Text segment:
-- Opening Marker --

Not only is Jacob deGrom one of the best pitchers of the last quarter-century, he’s also one of the most low-maintenance for someone of his considerable talents.
In the last week, however, the Mets’ ace has suddenly created one of the most confounding series of events I’ve ever seen. And there’s no reason — zero — for that series to go any further.
The Mets are out of their minds if they don’t place deGrom, who saw his second straight start cut short by an arm ailment Wednesday night at Citi Field, on the injured list by the first pitch of Thursday’s game against the Cubs.
The club’s third straight win and sixth in seven tries, 6-3 over the Cubs, featured three spectacular innings by deGrom … and only three. After he struck out eight of the nine batters he faced, going one-third the distance to a perfect game, the right-hander departed with soreness in his right shoulder, just five days after he cited flexor tendinitis in his pitching elbow for leaving after six innings and 80 pitches of a 3-2 victory over the Padres. DeGrom will undergo an MRI exam on the shoulder Thursday.
“This is frustrating,” said deGrom, who spent time on the IL earlier this season with right side tightness. “I want to be out there as long as I can be out there.”
Nevertheless, the 32-year-old said a strength test had proven encouraging and added, “I’m pretty confident this is nothing,” with the hope, just as he stated five days prior, that he could make his next start.

-- Closing Marker --

Given data:
-- Opening Marker --

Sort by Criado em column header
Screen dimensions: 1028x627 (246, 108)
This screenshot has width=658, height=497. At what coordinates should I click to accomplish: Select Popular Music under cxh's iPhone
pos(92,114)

-- Closing Marker --
-- Opening Marker --

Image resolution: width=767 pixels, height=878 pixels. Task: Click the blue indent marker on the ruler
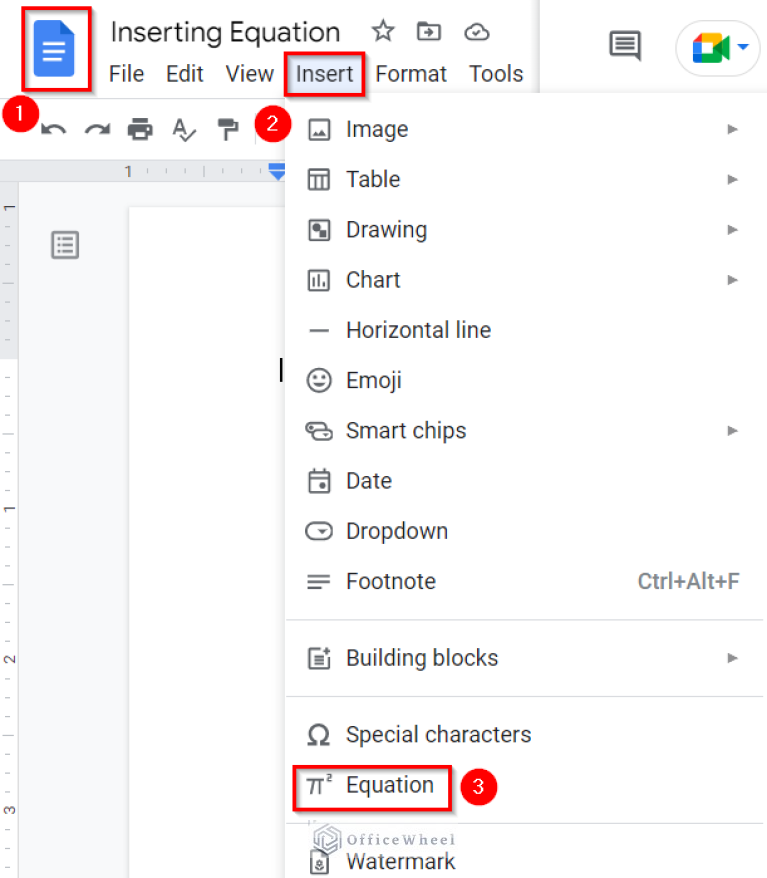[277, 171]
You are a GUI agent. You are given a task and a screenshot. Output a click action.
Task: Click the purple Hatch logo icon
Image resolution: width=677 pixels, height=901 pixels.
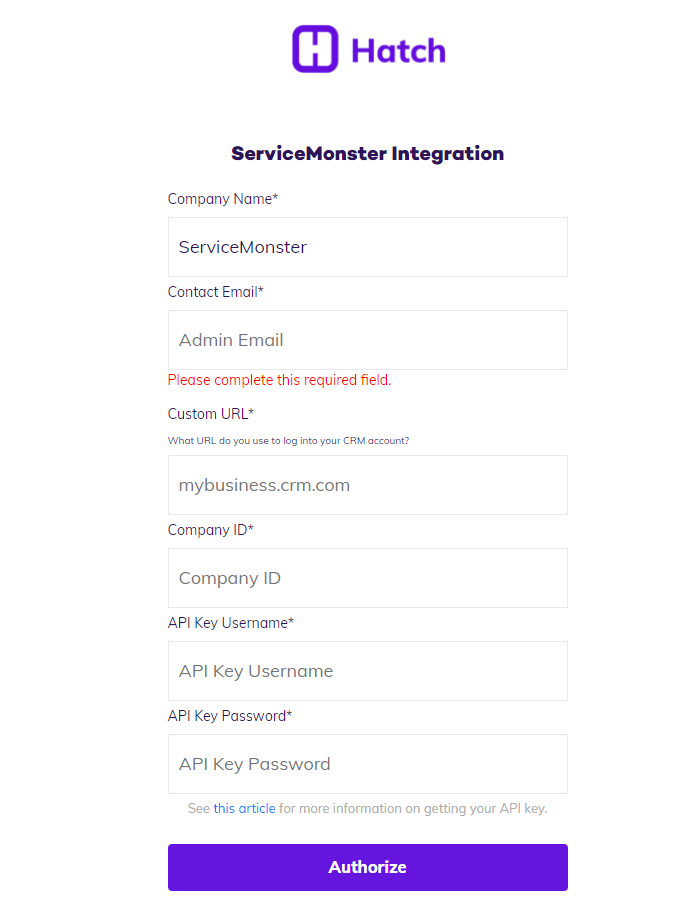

-- Closing Marker --
-- Opening Marker --

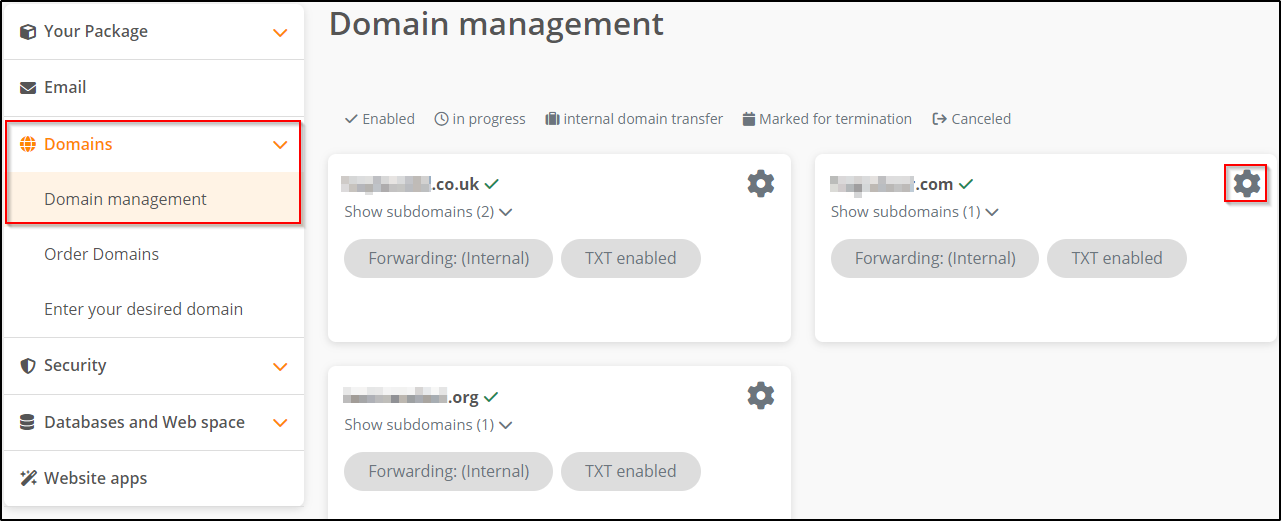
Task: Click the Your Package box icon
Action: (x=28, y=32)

-- Closing Marker --

Prompt A: Copy the stretch from "Nevertheless, the 32-year-old" through "his next start." in the article on Jacob deGrom.
Prompt B: According to the article on Jacob deGrom, what did he cite for leaving his start against the Padres?

Task solution A:
Nevertheless, the 32-year-old said a strength test had proven encouraging and added, “I’m pretty confident this is nothing,” with the hope, just as he stated five days prior, that he could make his next start.

Task solution B: Flexor tendinitis in his pitching elbow.